§ Set exercise
Transcribe the lines of the records below exactly as they appear, from the line containing "Viewport: 1519px width, 702px height." through the line containing "click(x=35, y=346)", including both of those lines.

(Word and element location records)
....
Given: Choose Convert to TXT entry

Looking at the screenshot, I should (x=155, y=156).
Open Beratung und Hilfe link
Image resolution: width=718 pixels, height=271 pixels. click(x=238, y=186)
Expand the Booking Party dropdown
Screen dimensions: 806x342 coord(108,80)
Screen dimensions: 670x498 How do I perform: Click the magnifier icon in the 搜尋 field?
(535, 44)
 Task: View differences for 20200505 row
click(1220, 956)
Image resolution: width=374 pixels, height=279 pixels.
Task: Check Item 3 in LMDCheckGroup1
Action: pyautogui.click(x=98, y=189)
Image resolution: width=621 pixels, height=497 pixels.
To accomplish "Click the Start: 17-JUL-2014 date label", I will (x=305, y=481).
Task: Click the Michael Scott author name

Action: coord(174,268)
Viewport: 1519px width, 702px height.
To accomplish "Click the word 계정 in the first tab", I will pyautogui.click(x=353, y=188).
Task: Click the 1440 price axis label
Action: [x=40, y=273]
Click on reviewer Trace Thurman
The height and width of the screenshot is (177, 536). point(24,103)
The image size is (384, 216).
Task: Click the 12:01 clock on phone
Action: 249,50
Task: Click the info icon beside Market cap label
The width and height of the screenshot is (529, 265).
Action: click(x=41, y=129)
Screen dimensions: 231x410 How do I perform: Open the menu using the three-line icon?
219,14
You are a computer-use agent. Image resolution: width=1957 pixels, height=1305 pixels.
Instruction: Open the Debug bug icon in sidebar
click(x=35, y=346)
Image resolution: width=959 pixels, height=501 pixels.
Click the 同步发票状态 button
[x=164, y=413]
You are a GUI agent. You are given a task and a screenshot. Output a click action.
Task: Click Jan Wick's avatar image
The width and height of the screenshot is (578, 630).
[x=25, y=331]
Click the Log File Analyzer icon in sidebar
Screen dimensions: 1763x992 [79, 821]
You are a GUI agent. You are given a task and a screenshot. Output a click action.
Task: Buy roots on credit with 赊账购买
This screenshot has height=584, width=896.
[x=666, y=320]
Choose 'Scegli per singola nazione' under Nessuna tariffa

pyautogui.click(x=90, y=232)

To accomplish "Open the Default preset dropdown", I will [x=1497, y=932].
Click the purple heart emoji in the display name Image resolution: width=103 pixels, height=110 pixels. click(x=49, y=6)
....
§ Solution to the problem
Viewport: 1519px width, 702px height.
To accomplish "Click the word 계정 in the first tab", I will pyautogui.click(x=353, y=188).
Task: Click the 1440 price axis label
Action: [x=40, y=273]
Click on reviewer Trace Thurman
The height and width of the screenshot is (177, 536). point(24,103)
The image size is (384, 216).
Task: Click the 12:01 clock on phone
Action: 249,50
Task: Click the info icon beside Market cap label
The width and height of the screenshot is (529, 265).
Action: click(x=41, y=129)
Screen dimensions: 231x410 How do I perform: Open the menu using the three-line icon?
219,14
You are a computer-use agent. Image resolution: width=1957 pixels, height=1305 pixels.
Instruction: Open the Debug bug icon in sidebar
click(x=35, y=346)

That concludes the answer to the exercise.